The Base PLM. In our approach, we take DialoGPT [33] as our base PLM. DialoGPT adopts a Transformer-based auto regressive architecture and is pre-trained on a large-scale dialogue corpus extracted from Reddit. It has been shown that DialoGPT can generate coherent and informative responses, making it a suitable base model for the CRS task [18, 29]. Let $f(\cdot\mid\Theta_{p l m})$ denote the base PLM parameterized by $\Theta_{p l m}$ , taking a token sequence as input and producing contextual i zed representations for each token.

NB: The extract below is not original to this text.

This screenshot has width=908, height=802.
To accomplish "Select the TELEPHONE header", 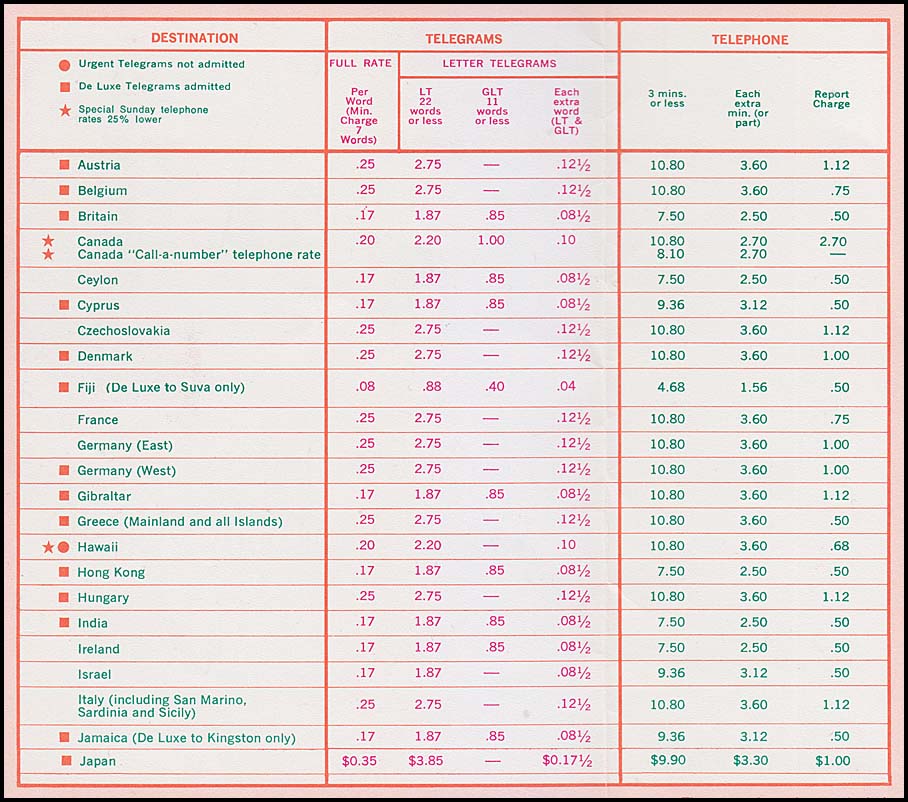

Unless otherwise specified, we will use the representation of the last token from DialoGPT for subsequent prediction or generation tasks.

基础PLM。在我们的方法中，采用DialoGPT [33]作为基础PLM。DialoGPT采用基于Transformer的自回归架构，并在从Reddit提取的大规模对话语料库上进行预训练。研究表明，DialoGPT能够生成连贯且信息丰富的响应，使其成为CRS任务的合适基础模型 [18, 29]。设 $f(\cdot\mid\Theta_{p l m})$ 表示由 $\Theta_{p l m}$ 参数化的基础PLM，它以token序列作为输入，并为每个token生成上下文表示。除非另有说明，我们将使用DialoGPT最后一个token的表示进行后续预测或生成任务。

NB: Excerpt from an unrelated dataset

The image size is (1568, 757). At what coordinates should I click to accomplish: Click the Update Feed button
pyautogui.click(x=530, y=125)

A Unified Prompt-Based Approach to CRS. Given the dialogue history ${s_{j}}{j=1}^{t-1}$ at the $t$ -th turn, we concatenate each utterance into a text sequence 𝐶 = {𝑤𝑘 }𝑘=𝑊1 . The basic idea is to encode the dialogue history $C$ , obtain its contextual i zed representations, and solve the recommendation and conversation subtasks via generation (i.e., generating either the recommended items or the response utterance), with the base PLM. In this way, the two subtasks can be fulfilled in a unified approach. However, since the base PLM is fixed, it is difficult to achieve satisfactory performance compared with fine-tuning due to lack of task adaptation. Therefore, we adopt the prompting apborately designed or learned prompt tokens, denoted by ${p_{k}}{k=1}^{n_{P}}$ $\overset{\cdot}{n}\overset{\cdot}{P}$ is the number of prompt tokens). In practice, prompt tokens can be either explicit tokens or latent vectors. It has been shown that prompting is an effective paradigm to leverage the knowledge of PLMs to solve various tasks without fine-tuning [2, 8].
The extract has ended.